A sizable grant from the Institute of Museum and Library Services – a significant source of federal support for libraries and museums around the country – is providing the seed money for developing the organizational concepts, the volunteer manpower necessary to actually collect the plants, and the framework for answering myriad questions about each plant and its ecological neighborhood. Last week, I mentioned the two terms, phytogeography  - “the geographic distribution of plant species and their influence on the earth’s surface” - and phytosociology – “scientific discipline that deals with “plant communities, their composition and development, and the relationships between the species within them.” These concepts will be integral to EcoFlora.

Three planning workshops will be held in the upcoming months. The first meeting in January will draw on the academic community, to explain the project them with an eye to recruiting volunteers for prototyping the data collecting protocols. The second group meeting in February will be drawn from environmental and government groups whose outreach, considerable local experience and expertise will be vital. The last meeting in March will focus on citizen scientists and organizations such as e-bird and i-naturalist, which are already enlisting citizen scientists as eyes, minds and hands in the field who can expand the reach of the NYBG.
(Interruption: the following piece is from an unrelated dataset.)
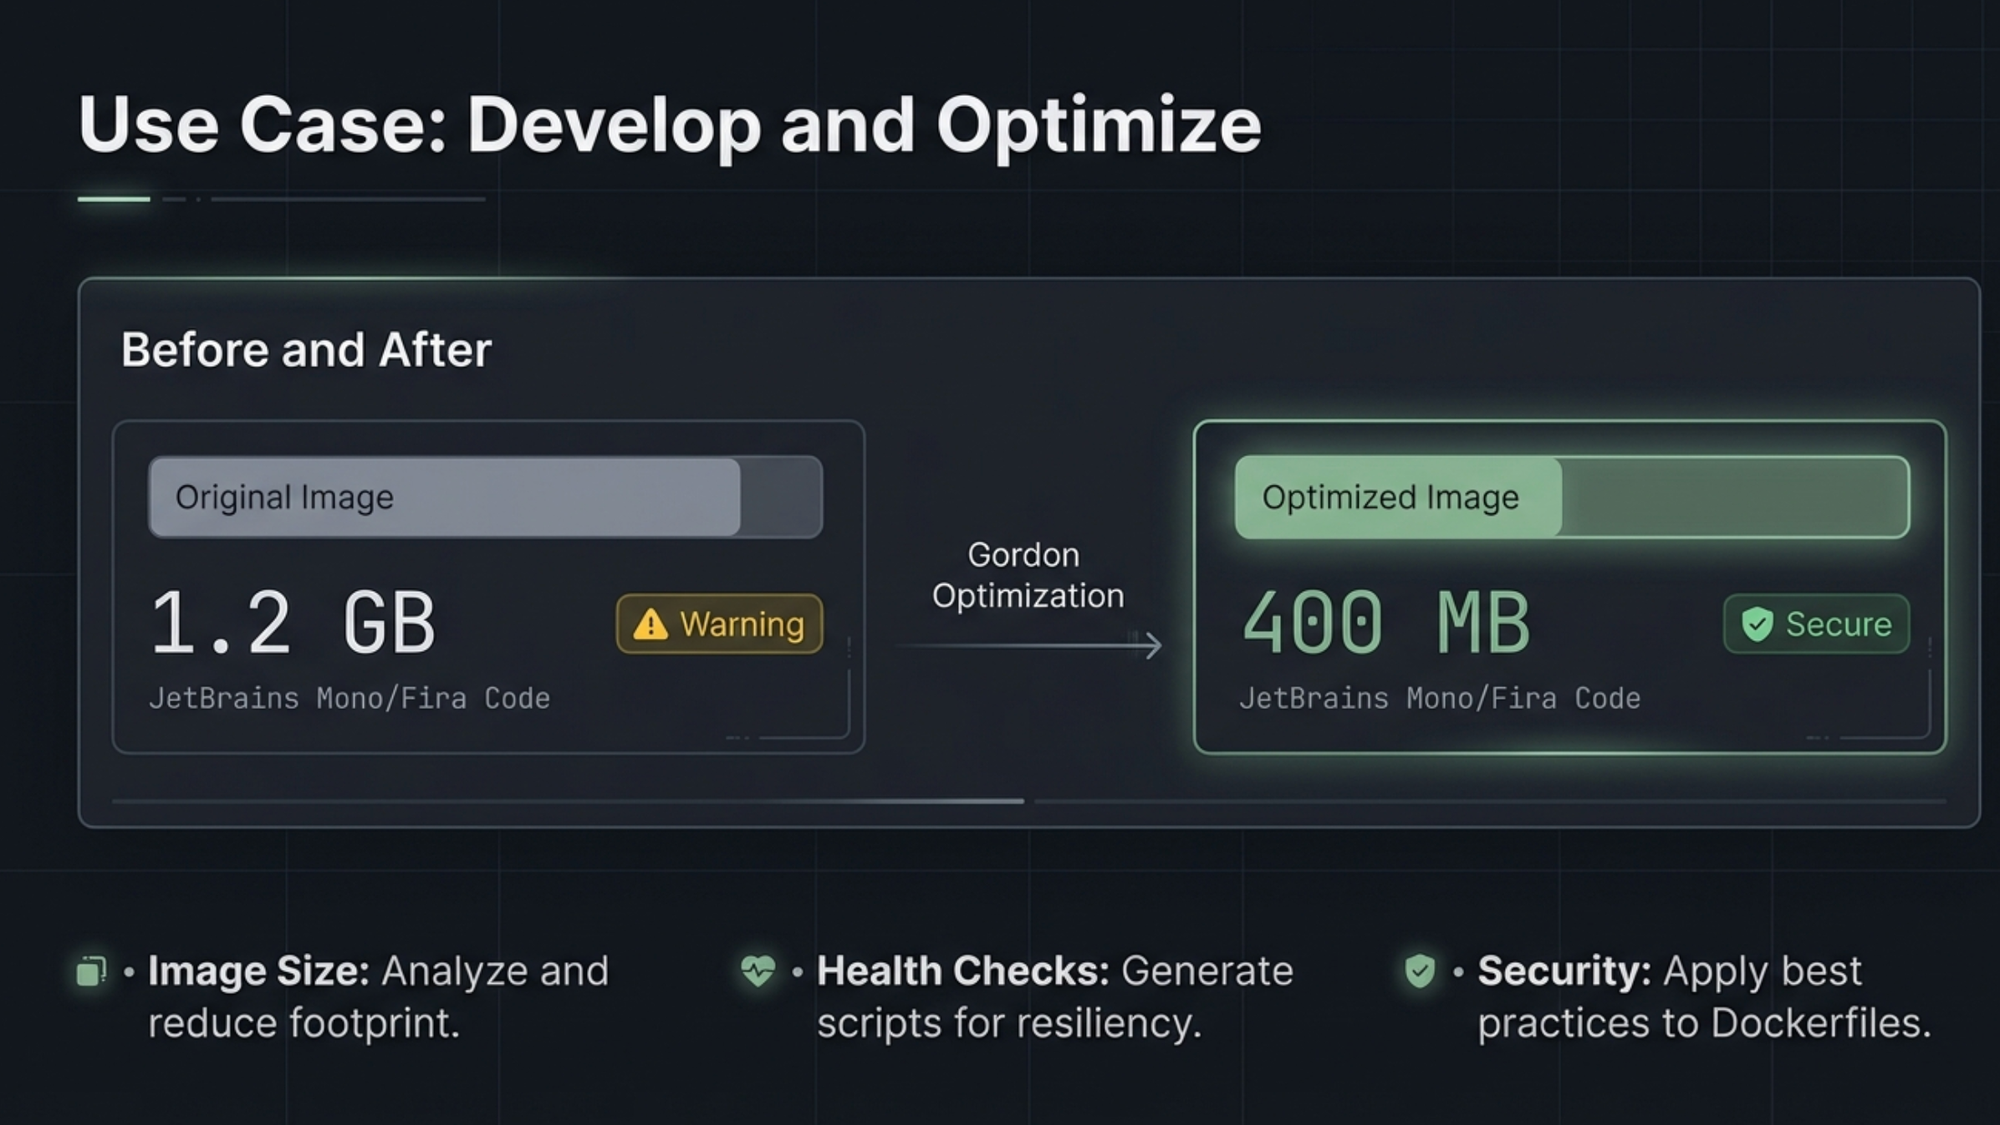This screenshot has width=2000, height=1125.
Task: Select the Warning badge
Action: (x=720, y=624)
The key to the success of this enormous project is the involvement of the citizen scientist defined as “amateur or nonprofessional scientists who forward research by their observations and collections of large amounts of data.”  Just browsing today online, I found a plethora of projects listed by Scientific American (www.scientificamerican.com/citizen-science), which demonstrates the range of scientific projects that are already in progress thanks to these volunteers.

Riverdale already has its own 19th-century citizen scientist well-known in botanical and ornithological circles. Eugene Pintard Bicknell (1859-1925) – cited in publications as E.P. Bicknell – lived in Riverdale until 1901 at the corner of Riverdale Lane and Old Albany Post Road (now Riverdale Avenue), which might have been near Riverdale Country School on Fieldston Road. Incidentally, I would love to hear from anyone knowledgeable about Riverdale geography at that time.

Bicknell was a prolific collector of plant specimens, and numerous species have been named in his honor, such as Geranium bicknelli, which he collected in 1895 from Van Cortlandt Park and which was described as new to science by Dr. Nathaniel Lord Britton, founding director-in-chief of the NYBG. Bicknell’s collection of 12,087 specimens was donated in 1925 to NYBG. Among these, he collected the holotype - the first described and published specimen of a species - of Sisyrinchium atlanticum E.P. Bicknell, whose colloquial name is Atlantic Blue-Eyed Grass (Iridaceae family).  His herbarium sheet can be found in the William and Lynda Steere Herbarium.

I am deeply interested in the findings of this project and look forward to sharing more details as they become available.